Michael was in excellent form. Entertaining and jovial, telling a series of engaging anecdotes and stories. In a slightly quirky twist he didn’t bring me a present but instead appeared keen to talk about his recently published Diaries. Again I let this pass.

During the evening we heard how the BBC didn’t engage on Monty Python until the final third series was well underway. For the first two series it had been buried in a late night slot and so busy were the BBC comedy controllers with the likes of Dads Army and Morecombe and Wise that they didn’t interfere, or indeed watch, Python until it had become honed.
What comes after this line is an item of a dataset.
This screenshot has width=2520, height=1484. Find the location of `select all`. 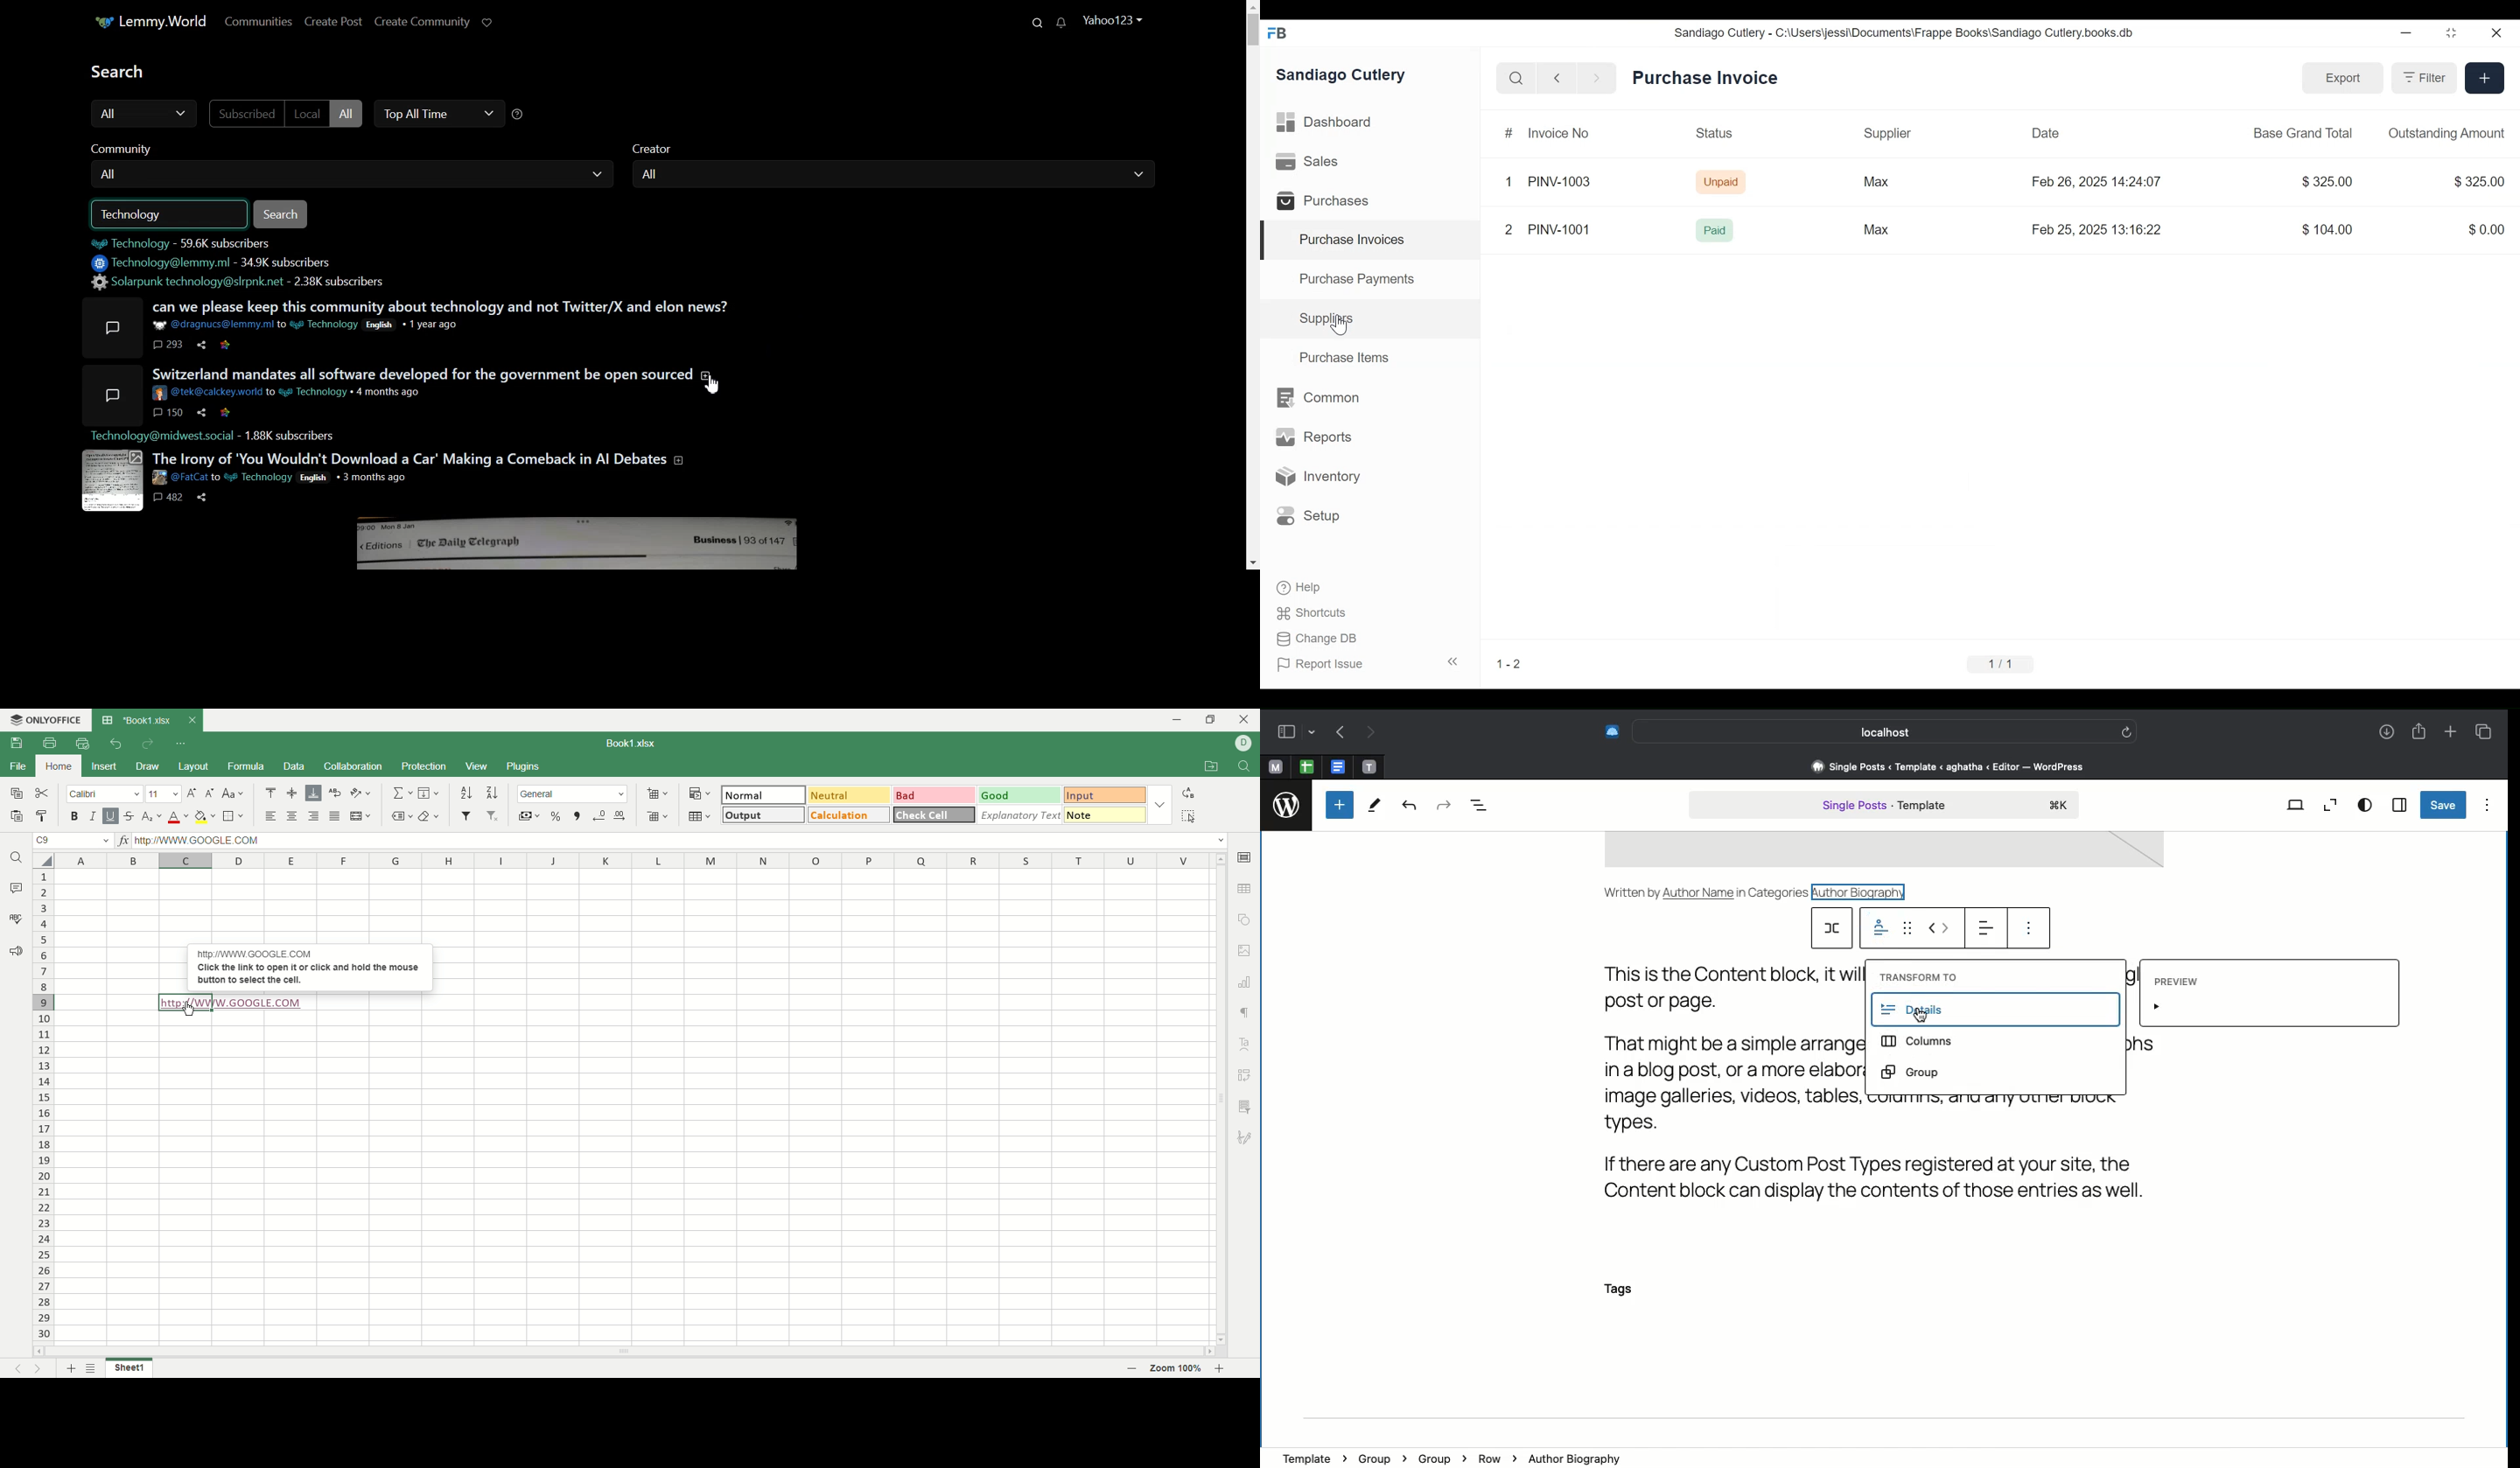

select all is located at coordinates (45, 860).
Comedy might have been very different had they not left it to gradually develop.

He shared that his favourite sketch is the (now iconic) fish-slapping dance. This led to a slightly off-beat, yet strangely revealing, discussion about how fish are funny (think Haddock or Halibut) but pumas are not. We even heard how Michael was not the first choice for his ground-breaking and style-setting travelogue series ‘Around the World in 80 Days’. Rather frighteningly Noel Edmonds was an earlier and preferred option. Travel documentaries could have been very different.

Mr Palin is a truly fascinating character. Generous and engaging, honest and clearly values-led. Spending an evening with him, albeit with 150 strangers, was a great way to mark the passing of another year. He is one of my heroes (I have many). I just have to keep reminding myself that, wonderful though he is, he is not the Messiah. He can be a very naughty boy.